As I pointed out in my last post, the odds of dying from coronavirus are slim to none.  We should not be cowering in our homes over something that is likely about 1/25th as dangerous as the Spanish Flu.  We should be booing the Houston Astros right now.  In fact, those cheaters should be forced to play without masks, closer than six feet apart from each other, next to the dirty trashcans that they used to bang on.
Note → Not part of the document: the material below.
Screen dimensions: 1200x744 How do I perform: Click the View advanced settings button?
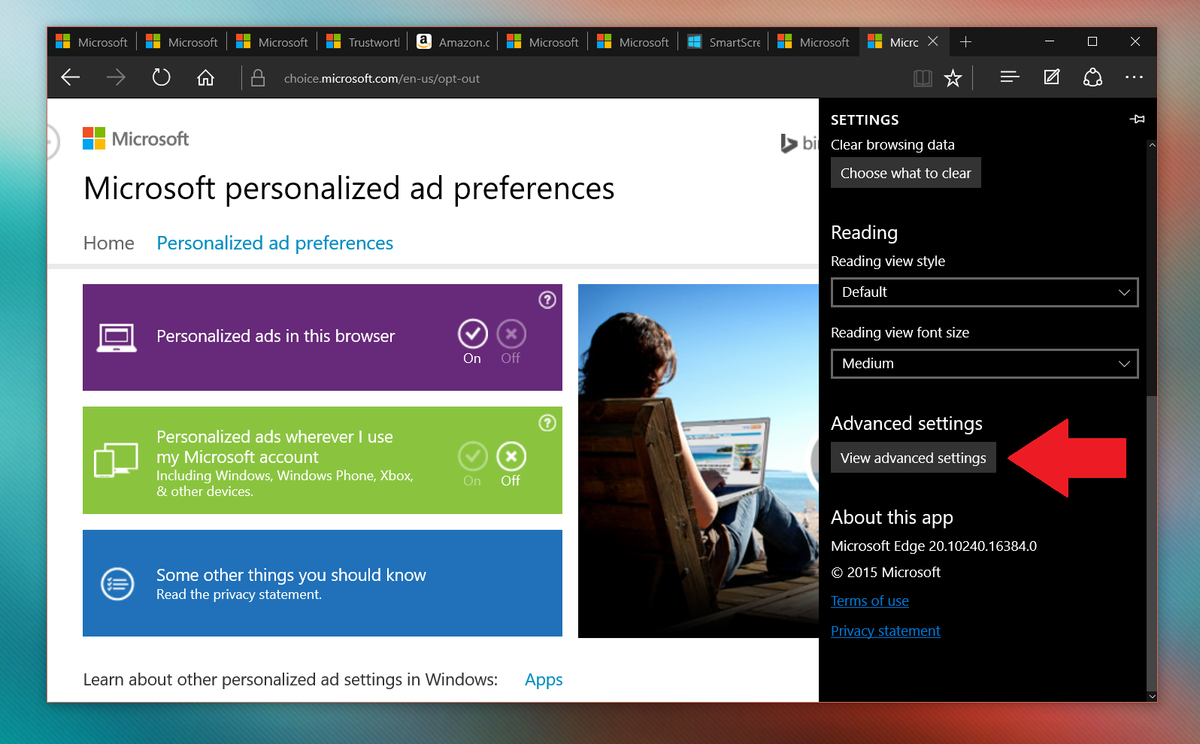tap(913, 457)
One final thought.  Game 1 of the 1918 World Series was the first time the Star Spangled Banner was played before a game.  It made me consider, could Colin Kaepernick have been right?  After all, how can I keep a straight face when I hear “the land of the free and the home of the brave” when we are certainly neither anymore?  My conclusion?  Of course not.  Kaepernick is just as wrong as ever.  I still respect our history.  When I hear that line I’ll be frustrated that it’s a thing of the past, but I’ll still honor those values and the men who fought for them.  Our founding fathers risked everything to set up a government that recognizes that our rights aren’t given by them, but are endowed by our creator.  They chose to fight for liberty even though it meant almost certain death if the British won.  Now we voluntarily give up our liberty over something that has almost no chance of killing us.  It is disappointing, but there is still a small remnant of Americans who value liberty which, at least for me, has to include baseball.   Play ball!